[EXCERPTED DATA — start]

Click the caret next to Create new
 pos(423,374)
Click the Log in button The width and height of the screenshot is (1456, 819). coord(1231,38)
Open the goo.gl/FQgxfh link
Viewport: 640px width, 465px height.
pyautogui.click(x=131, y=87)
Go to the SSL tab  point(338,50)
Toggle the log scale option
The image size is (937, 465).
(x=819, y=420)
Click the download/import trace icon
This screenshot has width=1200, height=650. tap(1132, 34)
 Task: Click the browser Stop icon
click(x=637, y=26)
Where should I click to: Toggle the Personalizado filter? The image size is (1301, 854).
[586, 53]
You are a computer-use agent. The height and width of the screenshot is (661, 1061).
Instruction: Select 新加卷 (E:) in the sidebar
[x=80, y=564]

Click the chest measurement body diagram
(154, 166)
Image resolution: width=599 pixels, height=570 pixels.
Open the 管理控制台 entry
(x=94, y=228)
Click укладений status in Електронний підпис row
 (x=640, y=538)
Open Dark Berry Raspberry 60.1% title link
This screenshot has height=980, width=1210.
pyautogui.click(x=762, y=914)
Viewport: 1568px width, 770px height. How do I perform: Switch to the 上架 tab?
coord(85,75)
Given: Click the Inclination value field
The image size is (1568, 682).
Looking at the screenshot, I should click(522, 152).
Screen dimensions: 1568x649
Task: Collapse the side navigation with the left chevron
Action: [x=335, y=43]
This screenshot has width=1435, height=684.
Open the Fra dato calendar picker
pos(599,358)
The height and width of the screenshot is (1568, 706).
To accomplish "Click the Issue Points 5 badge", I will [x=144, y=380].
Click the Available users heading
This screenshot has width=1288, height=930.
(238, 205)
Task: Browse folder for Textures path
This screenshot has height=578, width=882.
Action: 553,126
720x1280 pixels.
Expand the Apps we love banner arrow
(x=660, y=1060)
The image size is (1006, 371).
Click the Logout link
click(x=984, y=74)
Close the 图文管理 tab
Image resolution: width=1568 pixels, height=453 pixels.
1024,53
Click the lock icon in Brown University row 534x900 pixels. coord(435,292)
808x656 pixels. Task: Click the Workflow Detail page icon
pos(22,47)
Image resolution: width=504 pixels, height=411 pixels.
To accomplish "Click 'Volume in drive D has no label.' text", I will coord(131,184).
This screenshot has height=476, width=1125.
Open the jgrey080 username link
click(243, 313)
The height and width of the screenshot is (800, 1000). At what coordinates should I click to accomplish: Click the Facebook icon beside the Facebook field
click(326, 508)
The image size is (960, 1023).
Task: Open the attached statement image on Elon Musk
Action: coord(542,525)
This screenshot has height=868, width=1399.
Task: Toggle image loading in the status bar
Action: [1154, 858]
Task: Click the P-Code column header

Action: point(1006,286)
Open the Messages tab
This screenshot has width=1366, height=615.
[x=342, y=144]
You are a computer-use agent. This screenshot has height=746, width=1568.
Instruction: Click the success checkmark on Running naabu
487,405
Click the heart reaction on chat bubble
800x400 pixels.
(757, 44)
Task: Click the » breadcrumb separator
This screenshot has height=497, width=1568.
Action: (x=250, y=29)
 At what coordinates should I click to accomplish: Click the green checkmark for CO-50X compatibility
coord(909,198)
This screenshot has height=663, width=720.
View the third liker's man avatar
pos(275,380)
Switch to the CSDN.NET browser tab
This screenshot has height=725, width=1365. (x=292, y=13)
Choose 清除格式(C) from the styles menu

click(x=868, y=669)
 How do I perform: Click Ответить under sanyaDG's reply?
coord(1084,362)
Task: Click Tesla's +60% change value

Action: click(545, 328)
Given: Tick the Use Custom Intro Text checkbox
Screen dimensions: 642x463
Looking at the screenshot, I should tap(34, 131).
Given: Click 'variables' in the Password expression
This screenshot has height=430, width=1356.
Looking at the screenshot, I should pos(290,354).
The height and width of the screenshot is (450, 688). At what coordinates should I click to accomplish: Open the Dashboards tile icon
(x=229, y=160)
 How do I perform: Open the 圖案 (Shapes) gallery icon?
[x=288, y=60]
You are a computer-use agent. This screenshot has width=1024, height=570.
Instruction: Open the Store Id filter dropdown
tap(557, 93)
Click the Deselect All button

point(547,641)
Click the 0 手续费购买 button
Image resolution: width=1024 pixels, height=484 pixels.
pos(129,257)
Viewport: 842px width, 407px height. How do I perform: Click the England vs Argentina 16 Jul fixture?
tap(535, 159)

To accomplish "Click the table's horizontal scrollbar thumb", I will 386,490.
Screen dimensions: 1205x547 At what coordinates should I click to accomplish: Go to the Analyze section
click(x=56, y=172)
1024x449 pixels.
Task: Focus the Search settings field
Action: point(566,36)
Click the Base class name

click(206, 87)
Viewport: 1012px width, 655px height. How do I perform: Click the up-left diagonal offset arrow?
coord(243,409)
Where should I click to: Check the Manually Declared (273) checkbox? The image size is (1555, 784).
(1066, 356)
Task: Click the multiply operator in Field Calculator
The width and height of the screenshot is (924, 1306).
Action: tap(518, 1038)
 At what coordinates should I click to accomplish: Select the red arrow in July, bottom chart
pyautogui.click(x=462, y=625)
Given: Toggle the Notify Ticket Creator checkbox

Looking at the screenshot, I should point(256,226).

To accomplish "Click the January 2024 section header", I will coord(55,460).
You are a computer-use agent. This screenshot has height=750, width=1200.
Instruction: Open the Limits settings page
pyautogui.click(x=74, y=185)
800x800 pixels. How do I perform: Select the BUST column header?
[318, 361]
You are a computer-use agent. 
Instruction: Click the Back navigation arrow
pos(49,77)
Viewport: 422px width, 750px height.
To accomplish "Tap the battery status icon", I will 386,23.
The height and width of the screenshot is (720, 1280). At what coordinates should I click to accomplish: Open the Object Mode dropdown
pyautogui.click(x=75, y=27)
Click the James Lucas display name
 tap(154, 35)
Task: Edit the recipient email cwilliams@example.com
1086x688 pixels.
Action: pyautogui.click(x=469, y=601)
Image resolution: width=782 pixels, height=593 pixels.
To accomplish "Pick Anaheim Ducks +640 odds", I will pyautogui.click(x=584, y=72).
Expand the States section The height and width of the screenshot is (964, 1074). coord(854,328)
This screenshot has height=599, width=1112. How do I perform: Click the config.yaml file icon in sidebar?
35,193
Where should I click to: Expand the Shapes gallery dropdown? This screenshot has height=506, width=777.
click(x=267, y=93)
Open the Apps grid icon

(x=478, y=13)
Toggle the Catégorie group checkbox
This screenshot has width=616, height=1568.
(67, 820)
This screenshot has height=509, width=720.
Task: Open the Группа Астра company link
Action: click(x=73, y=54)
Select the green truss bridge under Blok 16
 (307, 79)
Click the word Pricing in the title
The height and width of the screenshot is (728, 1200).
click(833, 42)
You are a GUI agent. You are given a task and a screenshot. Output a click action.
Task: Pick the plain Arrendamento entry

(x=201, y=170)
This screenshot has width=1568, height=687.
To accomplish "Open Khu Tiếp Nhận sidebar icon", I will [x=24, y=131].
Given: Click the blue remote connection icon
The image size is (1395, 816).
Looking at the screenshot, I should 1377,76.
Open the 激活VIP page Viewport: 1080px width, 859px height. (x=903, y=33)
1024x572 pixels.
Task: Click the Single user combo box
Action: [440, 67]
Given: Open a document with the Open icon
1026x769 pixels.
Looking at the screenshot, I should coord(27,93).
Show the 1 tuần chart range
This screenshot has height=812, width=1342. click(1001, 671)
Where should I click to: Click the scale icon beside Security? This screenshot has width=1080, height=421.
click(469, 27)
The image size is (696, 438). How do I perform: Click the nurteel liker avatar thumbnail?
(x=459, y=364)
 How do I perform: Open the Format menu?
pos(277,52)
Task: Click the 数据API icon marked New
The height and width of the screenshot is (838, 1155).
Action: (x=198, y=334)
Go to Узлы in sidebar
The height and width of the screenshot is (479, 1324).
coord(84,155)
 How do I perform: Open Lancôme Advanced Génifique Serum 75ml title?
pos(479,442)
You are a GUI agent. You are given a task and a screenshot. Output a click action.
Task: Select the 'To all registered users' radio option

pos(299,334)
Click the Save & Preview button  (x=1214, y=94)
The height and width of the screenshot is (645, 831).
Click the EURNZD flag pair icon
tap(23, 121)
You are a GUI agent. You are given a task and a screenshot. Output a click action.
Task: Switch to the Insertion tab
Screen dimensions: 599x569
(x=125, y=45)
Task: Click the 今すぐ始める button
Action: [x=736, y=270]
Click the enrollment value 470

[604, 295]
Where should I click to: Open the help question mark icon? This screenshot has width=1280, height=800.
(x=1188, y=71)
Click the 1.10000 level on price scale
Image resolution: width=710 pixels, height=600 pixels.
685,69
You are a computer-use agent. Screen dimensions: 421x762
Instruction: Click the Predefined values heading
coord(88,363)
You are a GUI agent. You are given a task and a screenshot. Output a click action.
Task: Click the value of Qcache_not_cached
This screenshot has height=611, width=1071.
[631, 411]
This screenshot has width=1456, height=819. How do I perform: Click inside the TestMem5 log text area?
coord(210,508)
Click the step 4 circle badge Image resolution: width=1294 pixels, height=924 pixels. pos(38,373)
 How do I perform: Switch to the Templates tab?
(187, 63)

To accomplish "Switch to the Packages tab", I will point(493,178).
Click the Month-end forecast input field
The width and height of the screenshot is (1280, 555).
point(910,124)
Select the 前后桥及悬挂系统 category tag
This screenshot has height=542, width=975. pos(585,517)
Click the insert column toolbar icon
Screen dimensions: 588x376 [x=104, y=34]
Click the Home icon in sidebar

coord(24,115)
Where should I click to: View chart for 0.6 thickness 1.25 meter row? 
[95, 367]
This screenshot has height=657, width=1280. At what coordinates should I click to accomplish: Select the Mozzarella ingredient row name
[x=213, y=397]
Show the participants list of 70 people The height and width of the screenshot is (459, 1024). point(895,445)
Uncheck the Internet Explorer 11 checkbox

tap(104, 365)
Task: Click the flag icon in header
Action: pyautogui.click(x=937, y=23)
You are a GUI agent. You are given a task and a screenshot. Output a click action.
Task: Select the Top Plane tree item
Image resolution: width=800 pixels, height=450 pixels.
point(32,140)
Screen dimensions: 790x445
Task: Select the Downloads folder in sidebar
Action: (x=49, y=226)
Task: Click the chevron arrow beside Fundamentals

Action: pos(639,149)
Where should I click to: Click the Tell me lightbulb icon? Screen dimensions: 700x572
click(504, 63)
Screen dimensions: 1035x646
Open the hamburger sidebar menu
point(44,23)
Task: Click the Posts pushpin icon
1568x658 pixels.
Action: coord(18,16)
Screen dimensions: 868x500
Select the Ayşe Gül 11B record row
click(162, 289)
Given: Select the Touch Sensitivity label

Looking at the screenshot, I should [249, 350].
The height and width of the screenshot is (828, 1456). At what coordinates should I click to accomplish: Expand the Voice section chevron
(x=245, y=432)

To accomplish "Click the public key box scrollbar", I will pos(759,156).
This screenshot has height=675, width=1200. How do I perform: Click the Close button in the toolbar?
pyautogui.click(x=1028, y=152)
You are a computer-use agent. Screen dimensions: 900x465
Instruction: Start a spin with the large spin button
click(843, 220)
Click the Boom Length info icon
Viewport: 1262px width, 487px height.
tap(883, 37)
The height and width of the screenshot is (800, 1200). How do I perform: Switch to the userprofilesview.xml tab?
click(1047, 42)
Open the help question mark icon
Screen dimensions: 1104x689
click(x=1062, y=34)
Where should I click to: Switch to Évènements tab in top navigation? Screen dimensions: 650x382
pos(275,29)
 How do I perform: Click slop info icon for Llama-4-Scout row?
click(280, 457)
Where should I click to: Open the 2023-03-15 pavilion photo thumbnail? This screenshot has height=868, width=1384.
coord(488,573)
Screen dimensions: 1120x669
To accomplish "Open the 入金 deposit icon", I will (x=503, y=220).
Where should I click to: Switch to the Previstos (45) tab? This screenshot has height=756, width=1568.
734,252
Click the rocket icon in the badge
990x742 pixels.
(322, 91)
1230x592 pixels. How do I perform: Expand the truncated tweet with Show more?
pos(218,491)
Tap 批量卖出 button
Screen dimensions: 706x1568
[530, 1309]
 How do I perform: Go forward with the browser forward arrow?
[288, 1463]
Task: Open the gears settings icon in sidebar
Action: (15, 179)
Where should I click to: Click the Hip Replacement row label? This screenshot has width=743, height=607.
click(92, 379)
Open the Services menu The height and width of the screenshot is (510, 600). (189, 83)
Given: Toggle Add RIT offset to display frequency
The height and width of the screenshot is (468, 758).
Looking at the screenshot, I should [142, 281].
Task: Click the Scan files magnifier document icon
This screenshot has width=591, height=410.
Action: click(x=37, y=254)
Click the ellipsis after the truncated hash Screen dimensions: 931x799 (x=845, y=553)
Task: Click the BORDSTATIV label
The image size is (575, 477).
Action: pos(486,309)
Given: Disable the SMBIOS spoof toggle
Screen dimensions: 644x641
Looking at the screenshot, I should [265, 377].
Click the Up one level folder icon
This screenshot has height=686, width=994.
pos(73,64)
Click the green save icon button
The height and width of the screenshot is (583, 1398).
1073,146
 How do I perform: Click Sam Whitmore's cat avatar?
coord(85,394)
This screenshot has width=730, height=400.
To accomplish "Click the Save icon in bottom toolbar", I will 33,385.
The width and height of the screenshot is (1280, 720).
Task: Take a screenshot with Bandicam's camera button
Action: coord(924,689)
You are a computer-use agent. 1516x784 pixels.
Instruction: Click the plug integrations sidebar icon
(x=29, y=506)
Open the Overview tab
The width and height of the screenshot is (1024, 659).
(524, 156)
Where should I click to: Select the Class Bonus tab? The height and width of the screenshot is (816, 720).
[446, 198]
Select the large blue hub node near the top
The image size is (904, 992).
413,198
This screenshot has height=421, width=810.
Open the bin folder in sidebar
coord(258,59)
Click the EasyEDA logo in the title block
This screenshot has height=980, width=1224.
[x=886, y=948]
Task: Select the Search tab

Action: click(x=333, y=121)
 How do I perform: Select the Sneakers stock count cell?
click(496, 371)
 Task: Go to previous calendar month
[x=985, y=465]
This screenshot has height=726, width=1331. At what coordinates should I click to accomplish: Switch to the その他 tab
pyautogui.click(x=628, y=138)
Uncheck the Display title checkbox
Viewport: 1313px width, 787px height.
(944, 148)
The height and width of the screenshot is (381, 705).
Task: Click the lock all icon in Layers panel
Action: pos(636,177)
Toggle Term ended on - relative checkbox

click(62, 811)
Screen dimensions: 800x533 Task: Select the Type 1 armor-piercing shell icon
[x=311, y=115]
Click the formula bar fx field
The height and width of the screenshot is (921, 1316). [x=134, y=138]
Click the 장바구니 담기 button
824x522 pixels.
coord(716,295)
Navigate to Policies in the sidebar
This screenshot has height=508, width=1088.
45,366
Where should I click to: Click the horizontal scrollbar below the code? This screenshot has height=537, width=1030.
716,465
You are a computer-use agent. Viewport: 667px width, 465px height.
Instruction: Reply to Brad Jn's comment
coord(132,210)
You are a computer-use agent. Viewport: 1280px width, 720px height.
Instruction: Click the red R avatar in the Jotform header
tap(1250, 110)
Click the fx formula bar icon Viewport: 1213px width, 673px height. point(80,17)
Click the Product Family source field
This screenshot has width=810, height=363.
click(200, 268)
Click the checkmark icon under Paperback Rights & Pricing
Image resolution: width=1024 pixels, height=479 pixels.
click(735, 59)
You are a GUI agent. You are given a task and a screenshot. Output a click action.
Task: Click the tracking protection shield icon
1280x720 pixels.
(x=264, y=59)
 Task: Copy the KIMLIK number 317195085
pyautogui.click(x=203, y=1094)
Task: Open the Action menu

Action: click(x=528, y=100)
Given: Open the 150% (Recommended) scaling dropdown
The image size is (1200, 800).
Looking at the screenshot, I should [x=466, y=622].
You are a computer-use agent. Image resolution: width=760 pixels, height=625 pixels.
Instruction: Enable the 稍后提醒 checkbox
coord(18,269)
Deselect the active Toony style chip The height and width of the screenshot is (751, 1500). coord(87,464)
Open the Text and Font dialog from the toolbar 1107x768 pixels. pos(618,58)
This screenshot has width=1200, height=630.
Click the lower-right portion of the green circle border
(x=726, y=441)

[EXCERPTED DATA — finish]

## WHAT YOU ARE ASKED TO DO
Line count for "document": count the lines in the records above that contain this word, and write only the number.

## RESULT FOR THIS EXERCISE
2